The same imagery can be found in video games, the latest Pokemon game to be exact. Where the legendary for Pokemon X, Xerneas, is a stag with the same horn structure. 
Logan told me about both of these myths and where we see them today and that was how I was able to come up with the composition and color scheme. I wanted something that was cold and snowy and serene. Basically, I wanted to turn a human into a stag without actually painting a stag. I chose a photograph of my friend that made me think of something proud and powerful and then I put acorns in his hand to represent his connection with nature. He is holding seeds that will grow into trees as if he were about to plant them. I showed Logan his painting and he wants to put it on an alter he has for nature and that is probably the best place for it.

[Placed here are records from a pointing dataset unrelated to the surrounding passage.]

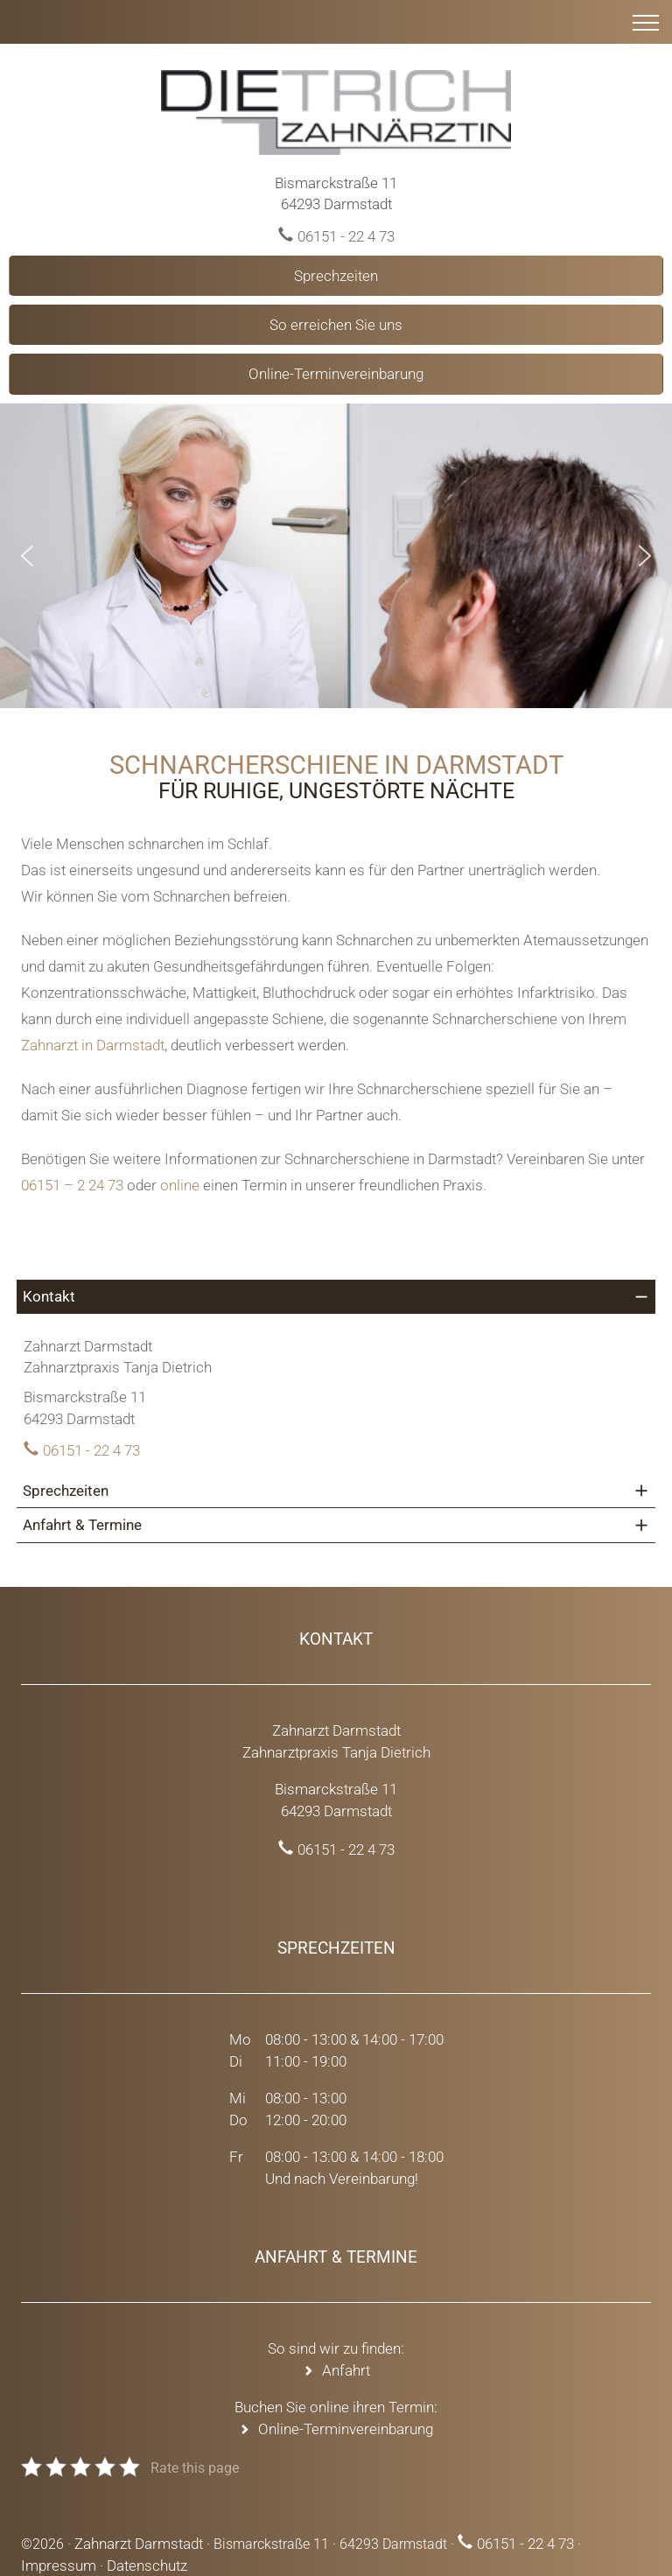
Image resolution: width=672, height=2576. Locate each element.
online (180, 1185)
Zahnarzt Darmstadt (138, 2543)
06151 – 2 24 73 (72, 1185)
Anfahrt (346, 2370)
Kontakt (49, 1296)
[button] (27, 556)
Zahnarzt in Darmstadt (92, 1045)
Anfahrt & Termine (82, 1525)
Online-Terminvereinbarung (336, 374)
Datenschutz (147, 2565)
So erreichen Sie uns (336, 324)
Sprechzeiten (336, 275)
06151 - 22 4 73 (346, 236)
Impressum (58, 2565)
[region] (336, 556)
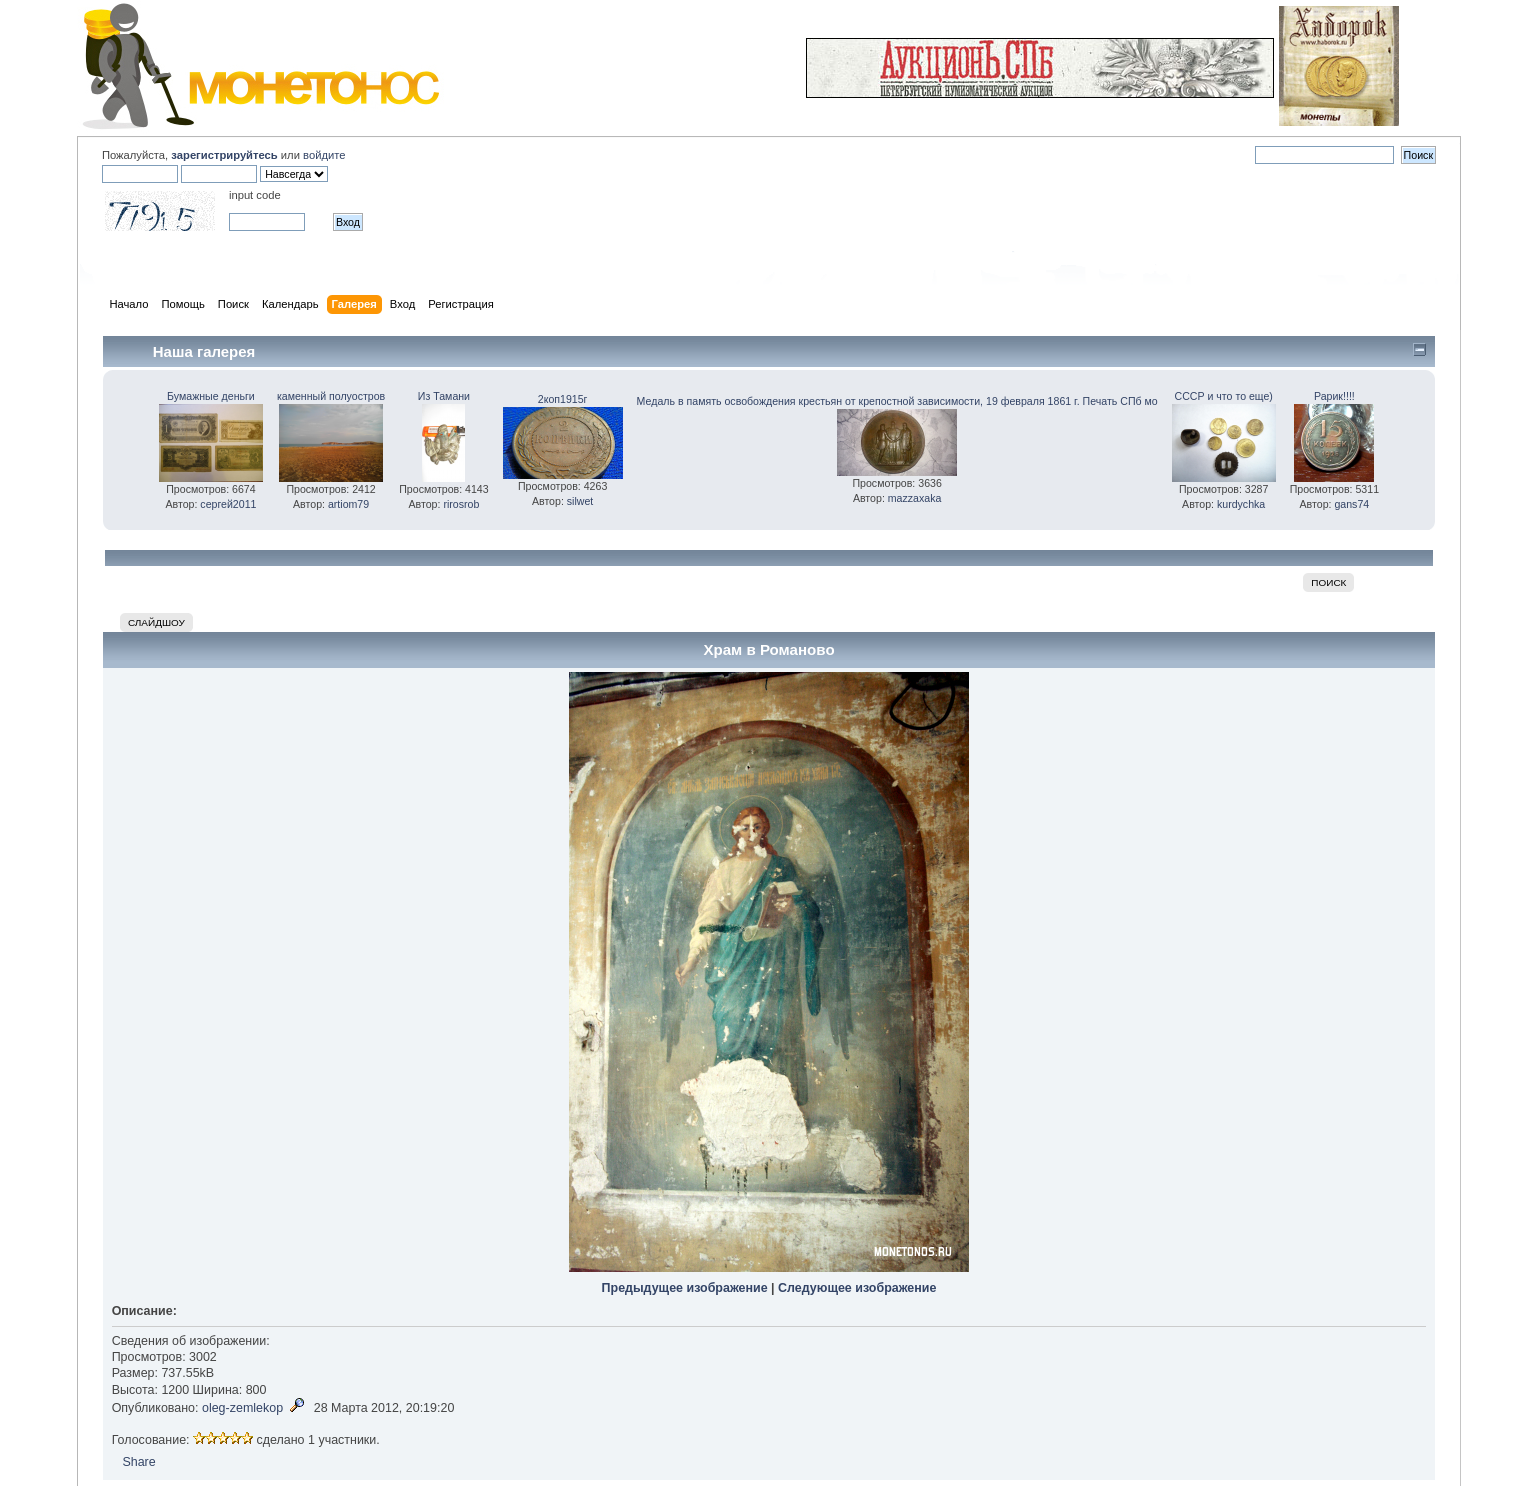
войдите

At this time, I was getting fed up with oil painting and decided to switch mediums. I had a kit of really cheap gouache from another class and chose that. It was way more challenging than I thought it would be. I made the illustration of my friend and her favorite deity, Ganesh. She sat me down and told me about his entire mythos which was way more interesting than I thought it would be.

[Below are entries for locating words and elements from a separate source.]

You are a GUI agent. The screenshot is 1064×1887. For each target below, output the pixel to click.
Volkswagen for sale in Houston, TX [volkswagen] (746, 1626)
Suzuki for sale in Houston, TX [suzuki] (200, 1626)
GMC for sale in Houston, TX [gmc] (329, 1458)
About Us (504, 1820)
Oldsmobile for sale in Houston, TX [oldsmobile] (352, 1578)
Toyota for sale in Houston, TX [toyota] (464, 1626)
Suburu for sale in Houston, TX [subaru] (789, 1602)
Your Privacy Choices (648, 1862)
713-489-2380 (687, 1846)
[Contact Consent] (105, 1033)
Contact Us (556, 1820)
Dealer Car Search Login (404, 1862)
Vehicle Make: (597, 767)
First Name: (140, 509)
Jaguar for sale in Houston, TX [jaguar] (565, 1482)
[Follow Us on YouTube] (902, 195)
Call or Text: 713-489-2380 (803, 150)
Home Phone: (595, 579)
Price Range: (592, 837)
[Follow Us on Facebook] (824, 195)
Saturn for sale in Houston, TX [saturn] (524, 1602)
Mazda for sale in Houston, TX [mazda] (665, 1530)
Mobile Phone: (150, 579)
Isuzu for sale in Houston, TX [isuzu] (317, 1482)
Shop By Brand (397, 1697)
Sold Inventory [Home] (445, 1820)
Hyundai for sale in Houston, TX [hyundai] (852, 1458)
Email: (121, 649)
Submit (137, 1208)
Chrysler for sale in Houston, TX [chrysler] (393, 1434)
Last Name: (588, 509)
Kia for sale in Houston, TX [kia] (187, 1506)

Ganesh was originally the son of Shiva and Parvati. Shiva didn't recognize him and cut Ganesh's head off in anger. His head was then replaced with an elephant head and he became the god that removes obstacles, the patron god of the arts and sciences. Because of this, I drew Ganesh holding my friend's head. She has transformed into this god in the same way he was transformed into the god he became.

The iconography I used is a majority of the ones he is usually depicted with-- an axe, a trident, a mouse, his grand throne, a lotus flower, the om markings on his face and down his trunk, his original head, and his jeweled crown. All of these things hold significances to either what he does or what he represents. The only major thing I left out was the snake which represents death and rebirth. Honestly, I just couldn't choose a place to put the snake. But I have everything else there. I even placed stars on the back of the throne and in his stomach to represent the universes he creates. It is said the reason why his stomach is so large is because it holds every possible universe ever in it.

Ganesh is basically the best god ever created, in my opinion.
I also found out that Hindu Sutras were painting with gouache. My choice of using that to paint this was completely on a whim and also a pleasant additive to the final piece. 

The last painting I did I actually started before I began painting the Ganesh. Gouache was more difficult than I remember it being and I was scared I was going to ruin my illustration, so I started a self portrait that turned into a type of fake deity as well. The color choices I made were more because I love that teal with that salmon pink. I've made a bunch of paintings with those two colors. It's become basically subconscious to use them when I paint. 

I am also a fan of surrealism and I was able to show that in this painting. 
Basically, until this semester, I have had trouble drawing people and having them be recognizable. I was able to get over that little bump and now I can change what my portraits look like by other means and be happy with the outcome.